Nach allgemeinen Pandemiemaßnahmen wendet sich Artikel 6 jenen Angestellten zu, die in ihrer Arbeit Kontakten mit anderen Personen ausgesetzt sind und aus medizinischen Gründen keine Corona-Impfung erhalten dürfen - oder aber ohne triftiges Motiv keine wollen.
Wer nicht kann, kann andere Aufgaben bekommen
Mitarbeitern der ersten Kategorie soll zum Schutz der eigenen und allgemeinen Gesundheit eine andere Aufgabe zugewiesen werden können, auch eine niedrigere, jedenfalls ohne Gehaltseinbußen. Für den zweiten Fall erklärt das Dekret in Artikel 6, Paragraf 2, dass die Impfung der betriebsmedizinischen Vorsorge gleichzustellen sei; diese ist durch Normen von November 2011 geregelt.
Dort heißt es, eine Weigerung gegenüber solchen Maßnahmen führe für Angestellte zu "Konsequenzen unterschiedlicher Abstufung, die bis zur Beendigung des Arbeitsverhältnisses reichen können".
Keine Strafe, sondern Schutz
Eine Kündigung wegen verweigerter Impfung also. Das Governatorat betonte in einer nachgereichten Note, die Mittel, wie sie die Anordnung von 2011 vorsehe, besäßen keinerlei Strafcharakter, sondern sollten eine "flexible und angemessene Antwort zum Ausgleich zwischen dem Schutz der allgemeinen Gesundheit und der individuellen Entscheidungsfreiheit" ermöglichen, ohne irgendwelche Repressionen für Mitarbeiter einzuführen.
Dass es in dem Dilemma zwischen öffentlichen Interessen und individuellen Rechten zu einem Konflikt kommen kann, beschweigen die amtliche Note und deren Darlegung auf "Vatican News". Den garstigen Ausdruck "Beendigung des Arbeitsverhältnisses", der klar in den rechtlich verbindlichen Texten steht, blenden sie aus.
Verkorkste Kommunikation?
Dabei hatte der kleine Vatikanstaat mit seiner Impfkampagne bislang gut performt.
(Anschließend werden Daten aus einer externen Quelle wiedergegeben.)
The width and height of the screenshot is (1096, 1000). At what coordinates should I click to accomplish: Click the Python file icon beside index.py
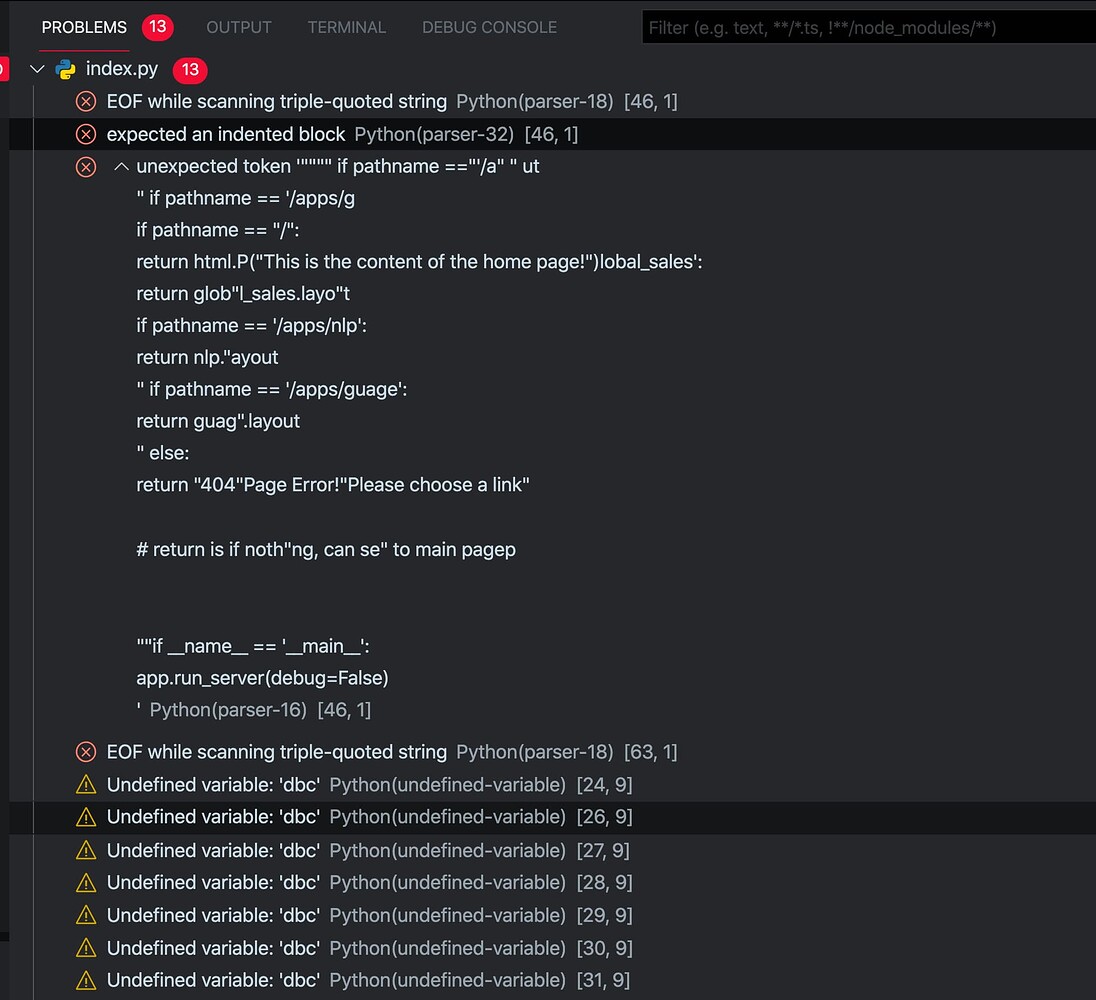(x=62, y=69)
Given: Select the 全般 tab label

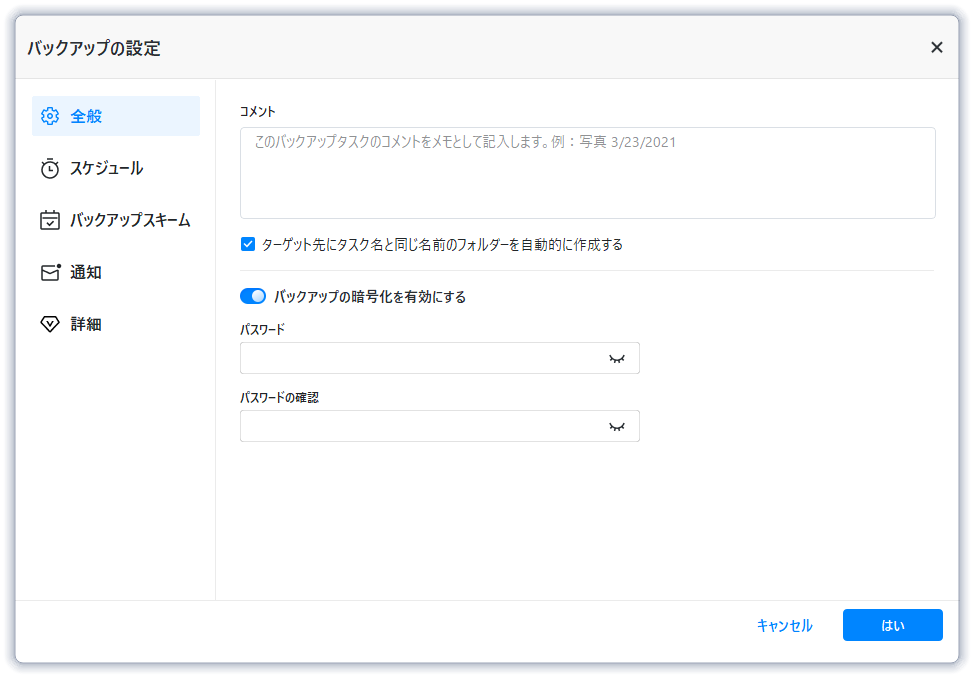Looking at the screenshot, I should click(86, 116).
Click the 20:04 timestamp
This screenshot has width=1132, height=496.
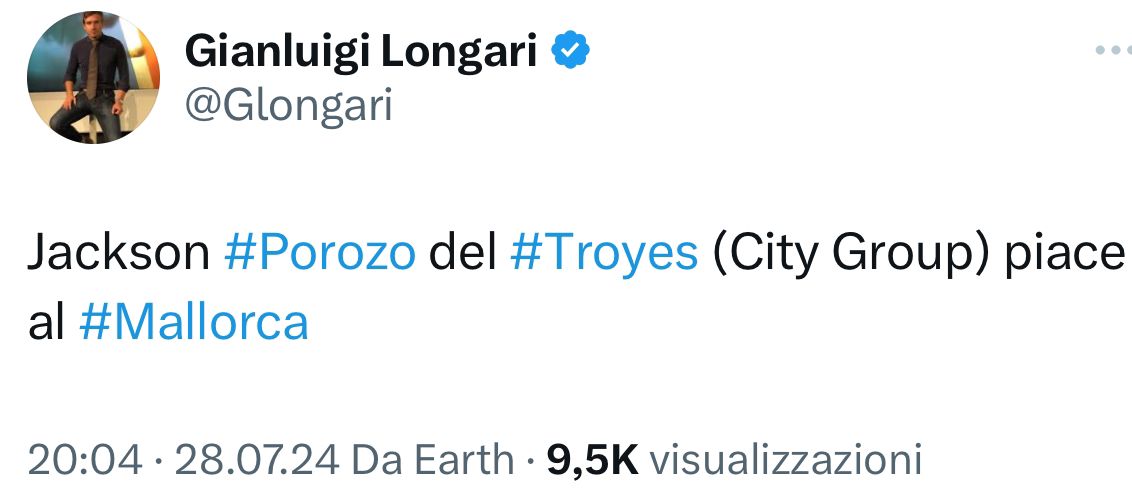84,459
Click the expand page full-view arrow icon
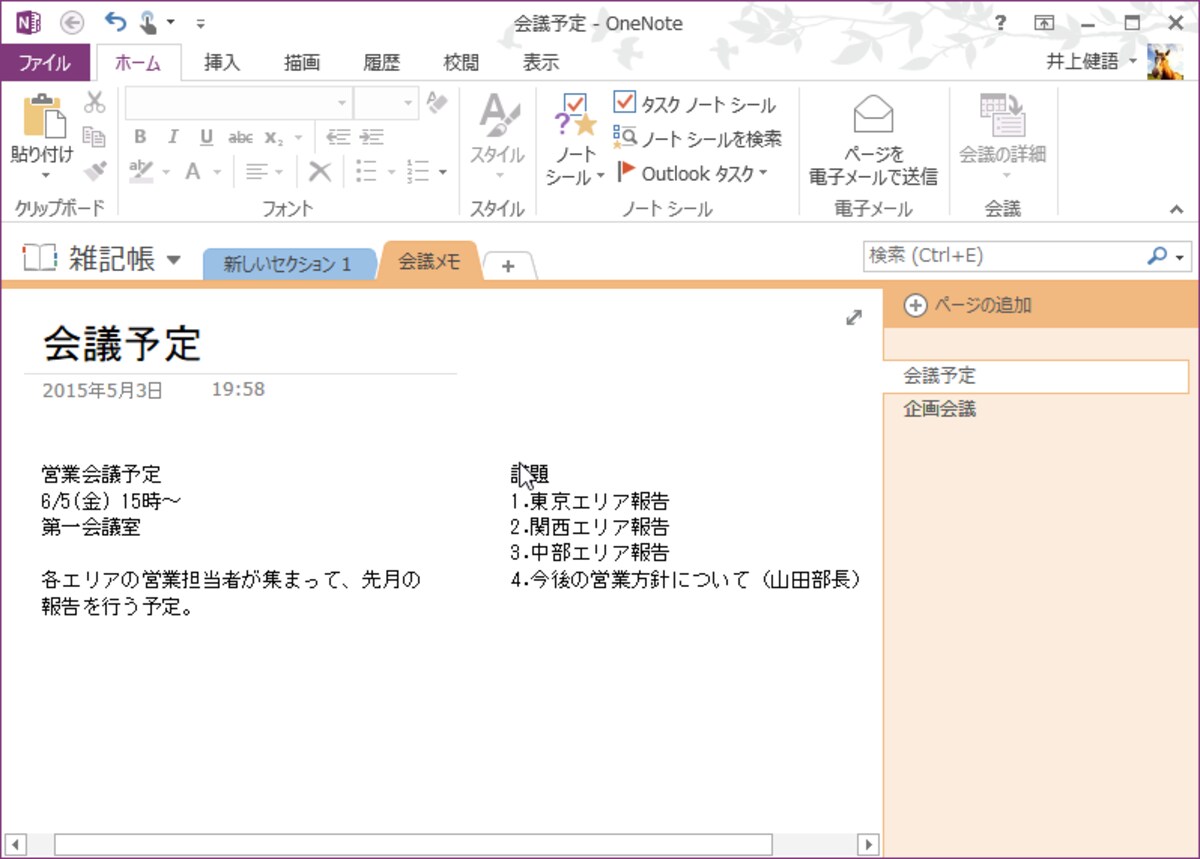Screen dimensions: 1200x859 coord(854,317)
Vor Weihnachten gab es eine Bedarfsabfrage unter Angestellten; nach den Rückmeldungen wurde die Bestellung bei Biontech und Pfizer bemessen. Das Quantum von 10.000 Dosen schloss Reserven für soziale Fälle wie Obdachlose ein. Beschäftigte lobten die hervorragende Organisation und die Arbeit des medizinischen Personals.
Es hätte ein gutes Beispiel dafür werden können, wie man in der sensiblen Frage der Corona-Impfungen Vertrauen erzeugt und zum Mitmachen motiviert. Jetzt haben das Governatorat und die Öffentlichkeitsabteilung eine unerwünschte Debatte über Impfzwang am Hals, wieder mal wegen einer verkorksten Kommunikation. Gegen Verbesserungen auf diesem Feld zeigte sich der Vatikan oft immun.